TL;DR They may be seeing "reality", but we're seeing "reality+". Sometimes reality+ is wrong, but the vast majority of the time it's right. They are missing reality+, so what they see is always correct, but they don't get as much total information as we do. If that makes sense. /5
pvtsquirel
Want a worse thought? It's impossible for you to prove anything but your consciousness is real
ElbowDeepInUserSub
Solipsism. Kills me that people are turning it into a synonym for narcissism. No, that's wild. That's the sort of thing that a figment would do. :P
pvtsquirel
Really, I haven't encountered that interpretation. I don't really subscribe to the philosophy, but it's damn near impossible to demerit it
PectorialMuscles
It doesn't matter. That's how you demerit it. We think and therefore we are. We have to work together whether or not the rest is real. Solipsism believers make the presumption that it changes the world order whether someone else is real. Imo it makes an excuse to abandon empathy, in the worst cases.
mercyPandaRunner
What that really means is, that there are processing steps that make you see illusions that are missing or faulty in schizophrenics. If you have gotten into how the brain and perception works, you'll understand that this puts schizophrenics at a disadvantage. The illusions are side effects in very specific circumstances of processes that make different impressions into a whole picture. Those "dark spot" illusions or those "wrong colour" illusions are effects of your brain correcting for light >
mercyPandaRunner
intensities that are apart by a factor of 100-1000. If your brain could not do that to the full extent, you wouldn't have dark spot illusions.

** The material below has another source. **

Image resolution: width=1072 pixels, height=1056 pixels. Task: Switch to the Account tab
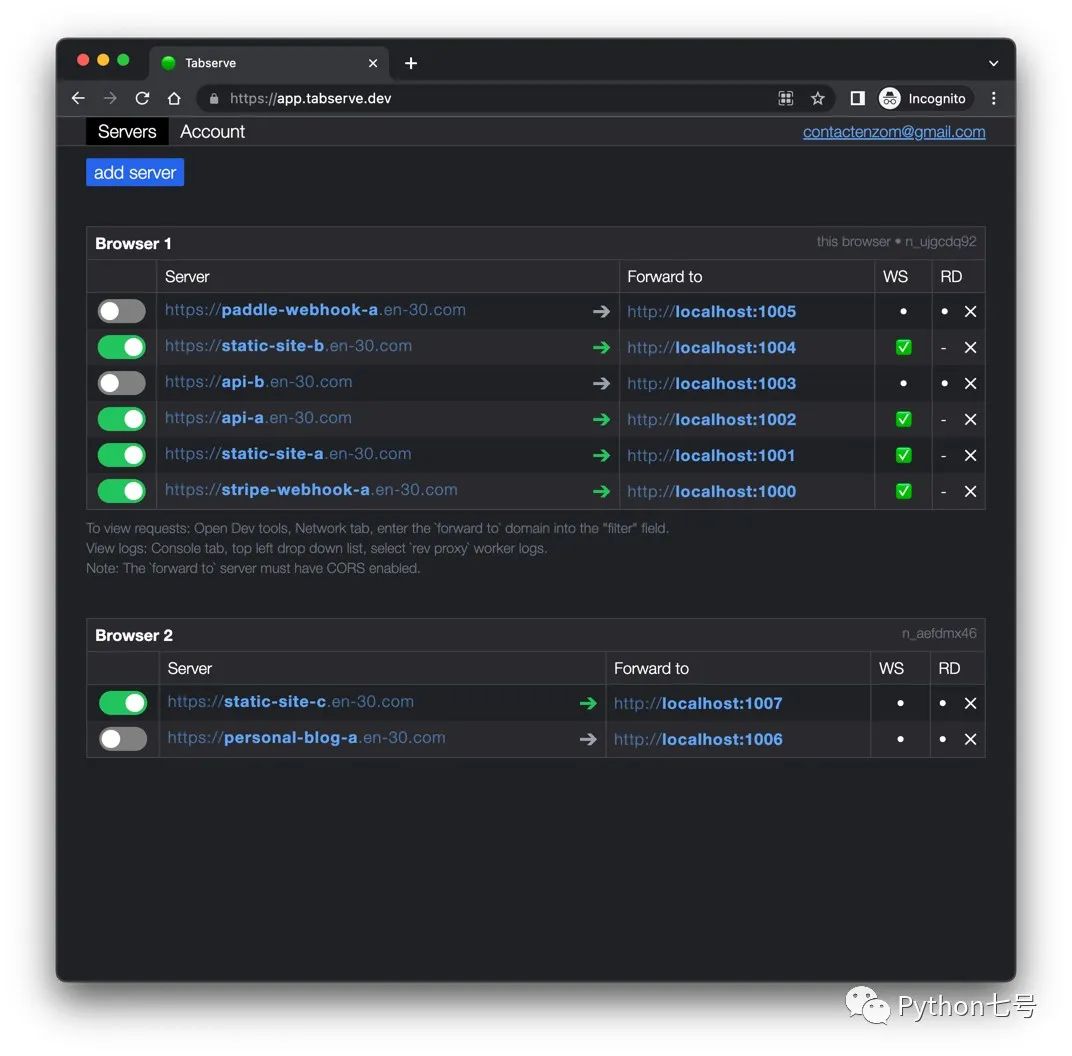[212, 131]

But your eyes would also melt once you step outside during the day.
PagetheFound
Yea, i always wear my sunglasses outside, my curtains are always closed and the lighting soft/shady. I can see trough illusions, but can't see some others can. I notice some processes my brain does, like filling in the spot with something before it decides what something is and displaying that. it is only for a milisec and not scary or bothersome, but you do just notice it.
mercyPandaRunner
I think that's what i mean with dark spot illusion. The dark spots you only see when not looking at them in some black and white patterns are because your eyes are set up in a way that you have overlapping fields that either detect "peripherie brighter than center" or "peripherie darker than center". It's part of a system that calculates how bright is in relation to everything else. Which is why you can see the same colour in different light conditions, while the signals that your eyes detect >
mercyPandaRunner
from that surface are wildly different. That's how you see colours in the dark, though your eyes actually can only see greyscales in very low light conditions. And that's why objects don't "change" colour each time you see them. But there's also allready the famous illusion with "These two squares are actually the same shade of grey" when you see a while you clearly see a black and a white square.

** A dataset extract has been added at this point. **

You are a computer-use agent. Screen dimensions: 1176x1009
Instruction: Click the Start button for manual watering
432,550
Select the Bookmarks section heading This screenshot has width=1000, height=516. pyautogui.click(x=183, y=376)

In videogame terms, there is a hell of a lot of post processing done between the data and the >
Waschbaerkoenig
Your brain creates a simulation of the world you know based on the sensory input it gets. So you live in a simulation your brain has come up with. An illusion is defined as "an instance of a wrong or misinterpreted perception of a sensory experience." So if all our brains have the same bug and misinterpret a certain dataset in the same way, we all live in an illusion.

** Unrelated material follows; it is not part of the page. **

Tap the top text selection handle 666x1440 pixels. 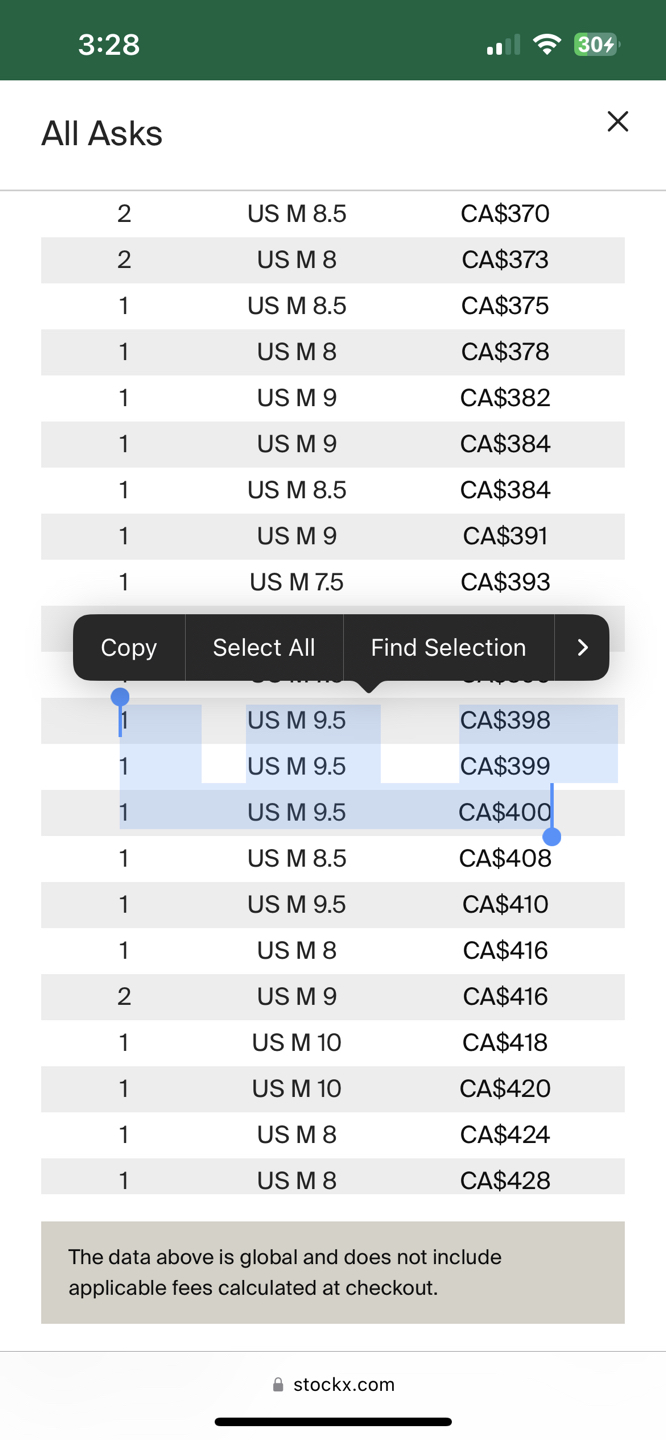coord(120,697)
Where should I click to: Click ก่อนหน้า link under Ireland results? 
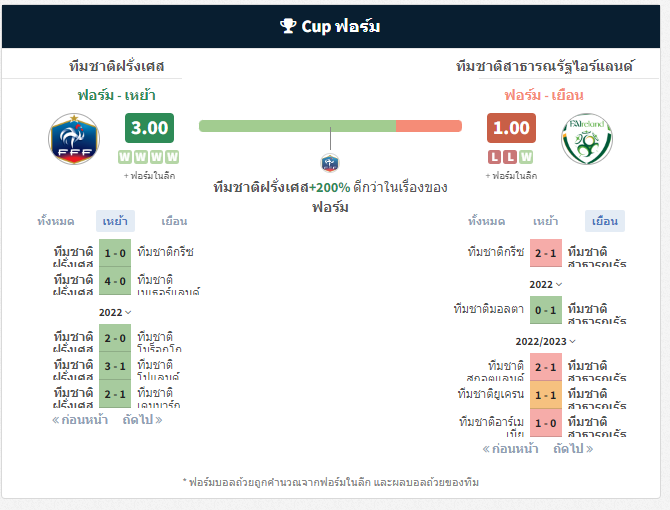pos(510,449)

Look up the wavelength of magenta, if you like.
Z0op
Or what our brains do during saccadic eye movement, that shit is bonkers
ElbowDeepInUserSub
Yes, I know. Near Infrared + Near Ultraviolet. Have you perhaps read the book _The Holographic Universe_ by Michael Talbot?
Waschbaerkoenig
I have not. I heard the name before, but only now looked him up. Sounds like an interesting read. But if you read it, I'd suggest:
Joscha Bach: Artificial Consciousness and the Nature of Reality | Lex Fridman Podcast #101
ElbowDeepInUserSub
I've grabbed the link to check out later, thanks! The Holographic Universe explores this concept of Consensual Reality which is just fascinating to ponder.